> _INSTRUCTIONS FOR THE TASK_:
Begin the copy at the line that contains "1232x972 pixels.", end it at the last line of the entries below, keep every word exact, and include no pictures.

━━ LISTED ENTRIES

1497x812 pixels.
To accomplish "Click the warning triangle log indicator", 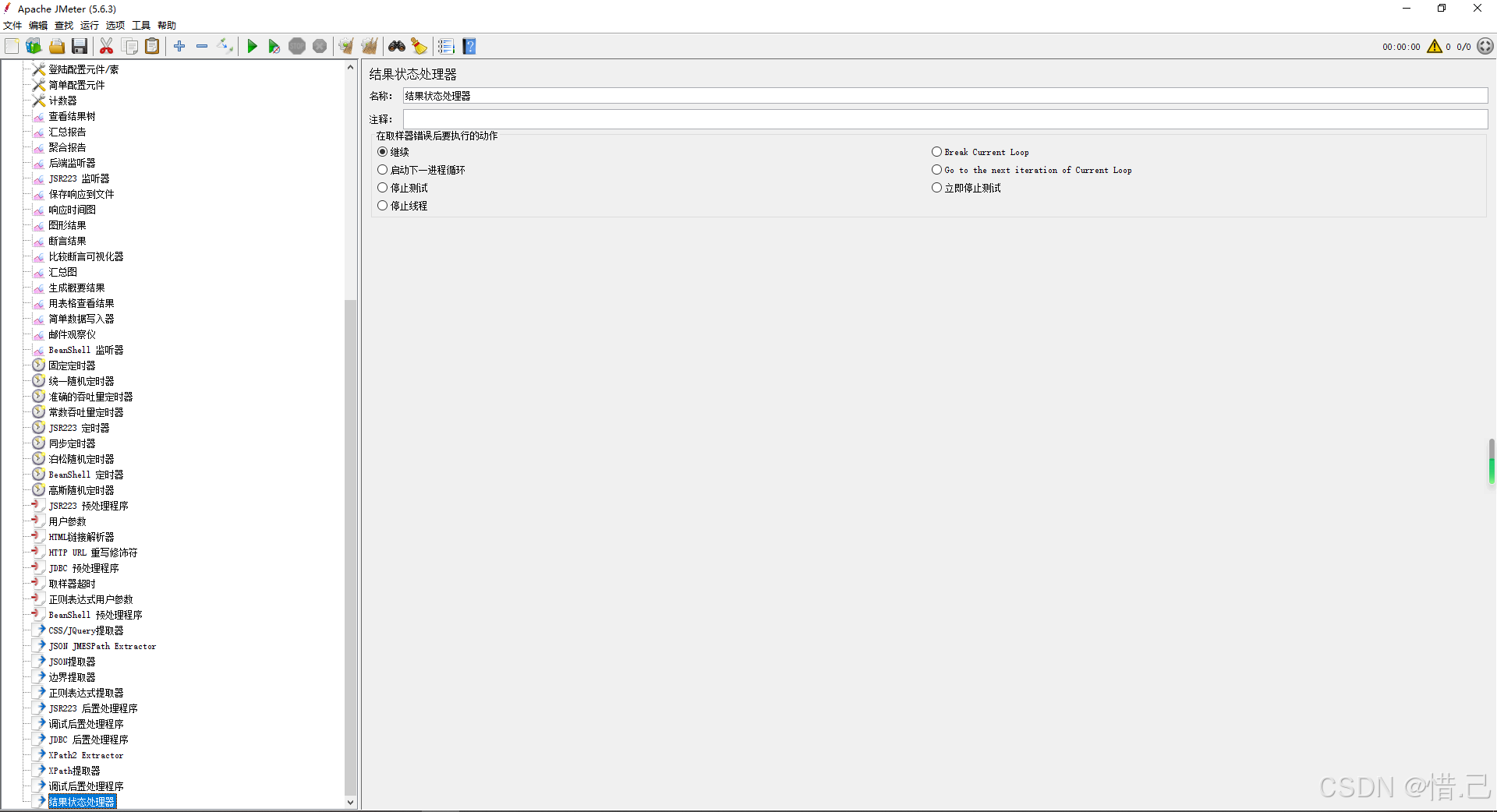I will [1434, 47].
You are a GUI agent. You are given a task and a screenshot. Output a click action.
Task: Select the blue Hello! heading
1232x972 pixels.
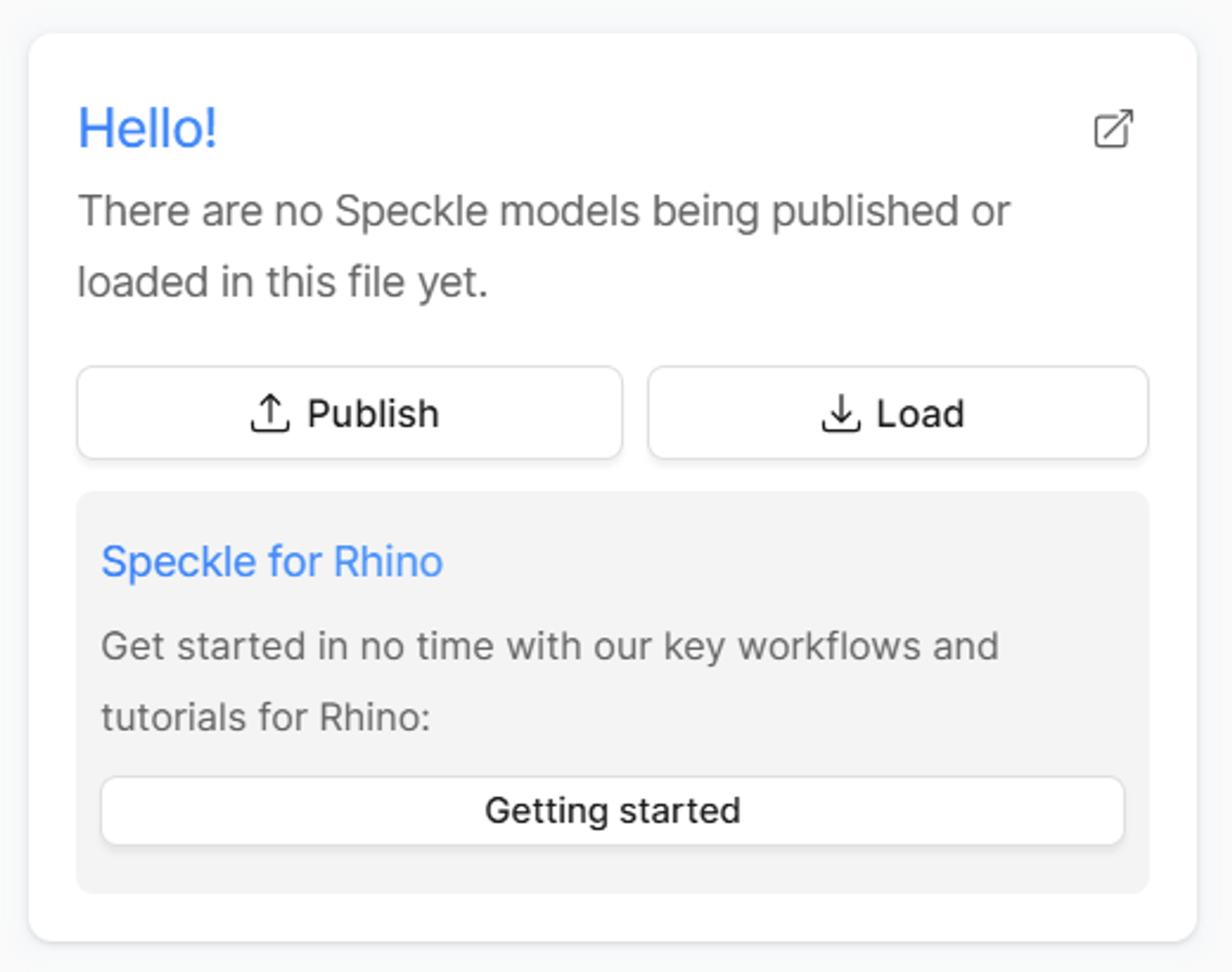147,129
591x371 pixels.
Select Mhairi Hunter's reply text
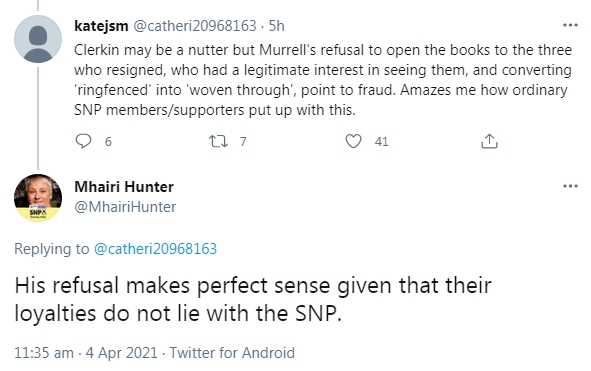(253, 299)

━━━━

> _PROBLEM SOLUTION_:
1232x972 pixels.
147,129
591x371 pixels.
Select Mhairi Hunter's reply text
(253, 299)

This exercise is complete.